Re: database design method

From: Jan Hidders <hidders_at_REMOVE.THIS.uia.ua.ac.be>
Date: 6 Nov 2002 14:22:31 +0100
Message-ID: <3dc91797$1_at_news.uia.ac.be>


Leandro Guimarăes Faria Corsetti Dutra wrote:
>Jan Hidders wrote:
>
>> Leandro Guimarăes Faria Corsetti Dutra wrote:
>>
>>> Jan Hidders wrote:
>>>
>>>> Where exactly in those articles do they claim that you cannot use
>>>> FOL to describe constraints in the ER model?
>>>
>>> No, they claim that ERDs can't represent all possible constraints.
>>
>> Of course. (Do you think that the Relational Model can, by the way?)
>
> The RM can represent all machine-enforceable constraints AFAIU. If
>I'm in the wrong, please prove so.

Can you point me to the exact and complete definition of *the* language in which you define constraints in the RM?

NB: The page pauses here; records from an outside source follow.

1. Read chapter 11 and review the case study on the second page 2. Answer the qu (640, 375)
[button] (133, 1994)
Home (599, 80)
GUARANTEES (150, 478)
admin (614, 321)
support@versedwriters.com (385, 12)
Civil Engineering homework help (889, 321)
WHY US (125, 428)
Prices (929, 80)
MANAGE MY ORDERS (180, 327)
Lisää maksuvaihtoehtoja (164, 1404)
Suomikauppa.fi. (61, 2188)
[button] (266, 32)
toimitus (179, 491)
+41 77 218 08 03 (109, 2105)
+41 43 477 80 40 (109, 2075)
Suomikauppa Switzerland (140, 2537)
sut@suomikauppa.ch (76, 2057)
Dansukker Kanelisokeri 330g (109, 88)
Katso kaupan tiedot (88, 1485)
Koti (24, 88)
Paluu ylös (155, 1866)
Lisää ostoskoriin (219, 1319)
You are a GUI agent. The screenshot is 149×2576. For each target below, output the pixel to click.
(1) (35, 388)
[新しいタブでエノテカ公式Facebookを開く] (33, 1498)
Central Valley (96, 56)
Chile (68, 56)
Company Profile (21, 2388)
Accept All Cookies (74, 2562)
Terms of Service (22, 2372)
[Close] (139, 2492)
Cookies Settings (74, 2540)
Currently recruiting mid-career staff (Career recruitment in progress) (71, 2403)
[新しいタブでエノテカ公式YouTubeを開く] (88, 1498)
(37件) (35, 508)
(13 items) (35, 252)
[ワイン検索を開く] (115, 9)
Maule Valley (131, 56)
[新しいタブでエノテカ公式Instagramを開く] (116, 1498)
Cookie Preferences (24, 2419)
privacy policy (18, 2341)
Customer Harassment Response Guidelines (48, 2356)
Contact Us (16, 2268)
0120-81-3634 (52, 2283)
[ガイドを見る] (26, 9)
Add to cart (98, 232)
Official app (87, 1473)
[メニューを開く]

>> But I said that you can use FOL to describe constraints in the ER
>> model. So if you extend the ER model with FOL (which is not very
>> difficult) then you can describe those constraints.
>
> What do you mean by "extend the ER model with FOL"?
>
> If it means complementing ERDs with textual representations of
>constraints, then we just have proved ERDs aren't enough.

I never said they were.

>Then it is just a matter of taste or circumstancial expediency to draw
>diagrams for quick visualisation and later flesh them out with test, or to
>go straight for text and later draw parts for presentation.

ERD diagrams can be given an exact semantics and are in that no better or worse than textual table definitions. However, they are often closer to how the user sees the data because, for example, you don't have to add attributes to model certain relationships.